As such, the PREP Act contemplates that a product whose authorization has been revoked for a reason other than willful misconduct – perhaps because FDA finds that there are significant clinical performance problems with it – is still entitled to immunity.  Otherwise, there would be no reason to define the method by which the authorization must be revoked in order to lose immunity.  A plaintiff attempting to demonstrate that PREP Act immunity does not apply needs to show more than just the EUA revocation in order to prove willful misconduct.  Rather, the plaintiff must show that the revocation was “based on willful misconduct” as defined in the Act.  Id. at (c)(5)(B)(i).  The recent revocation letters from the FDA contain no such language.

This conclusion that immunity remains following the revocation of an EUA is bolstered by the purpose of the PREP Act.  The policy behind the PREP Act is to provide immunity so as to encourage companies to make products that help reduce the severity of pandemics.  And, if all that must occur for a product to no longer receive the PREP Act protection is that it loses its EUA authorization status, that would run contrary to the purpose of encouraging companies to make products and seek EUA authorization.  Similarly, a product can lose its authorization once the pandemic is over in the same manner as if it was revoked during the pandemic.  And certainly, products that are no longer needed after the declared public health emergency has ended continue to have protection under the PREP Act for their use during the pandemic.  Otherwise, the PREP Act would provide no protection at all.
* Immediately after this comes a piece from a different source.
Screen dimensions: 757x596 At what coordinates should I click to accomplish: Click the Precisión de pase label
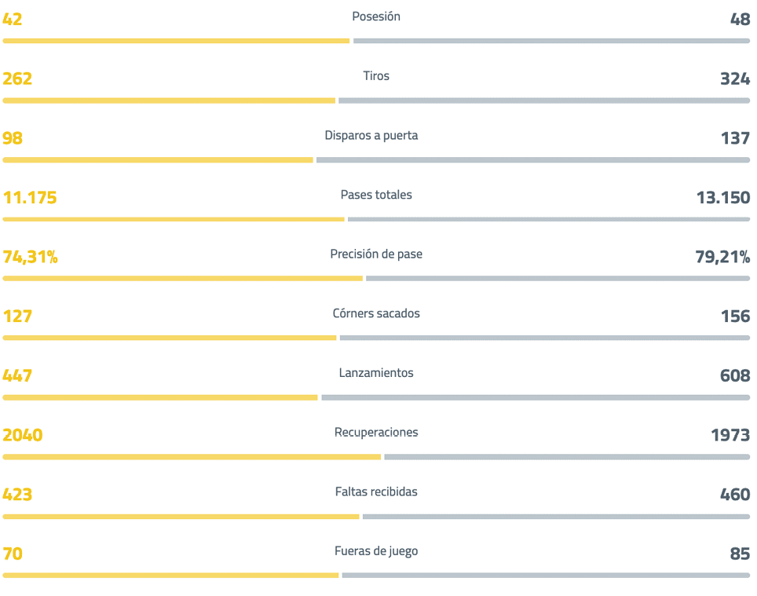tap(376, 254)
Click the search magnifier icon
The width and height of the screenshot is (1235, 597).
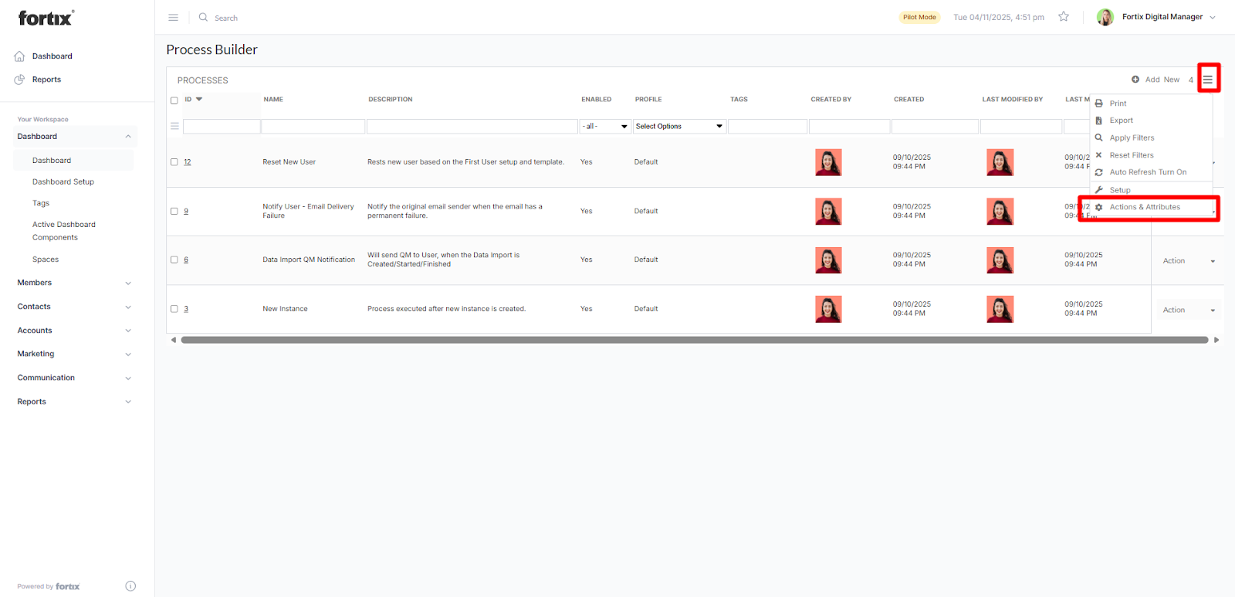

This conclusion is further bolstered by the fact that the PREP Act states that its “sole exception to the immunity from suit” is for “willful misconduct,” Id. at (d), which is a much higher standard than the standard for revoking an EUA.  Compare 42 U.S.C. § 247d-6d(c) (setting forth the willful misconduct standard) with 21 USCS § 360bbb-3(g)(2) (setting forth the revocation standard). While the “sole exception” language should not lull manufacturers into believing the PREP Act always provides protections, this “sole exception” language does show that willful conduct is far more serious than a simple revocation of an EUA.

In spite of the foregoing, none of the above points are a guarantee that a court may not reach a contrary result.  After all, the PREP Act does not specifically say that it extends to products whose EUAs have been revoked.  Rather, this is only a result by necessary implication from the definition of willful misconduct, as well as the policy behind the PREP Act and the EUA statute.

Next Steps After Revocation.

If an EUA is revoked, the manufacturer should work with FDA on the appropriate disposition of the product.  See 21 U.S.C. § 360bbb-3(b)(2)(B); Emergency Use Authorization of Medical Products and Related Authorities, Food Drug Cosm. L. Rep.  300052.  While the product can continue to be used for a specific patient if found necessary by the patient’s attending physician, what must be done with the product that remains in the marketplace after the EUA has been revoked needs to be addressed with FDA.

It is important for the manufacturer to be aware that in the laundry list of actions that constitutes “an enforcement action” under the PREP Act’s willful exception is “a mandatory recall of a product because [a] voluntary recall was refused.”  Put another way, if forced to do a mandatory recall as opposed to a voluntary recall, a manufacturer increases the likelihood that it will not enjoy the full protections of the PREP Act.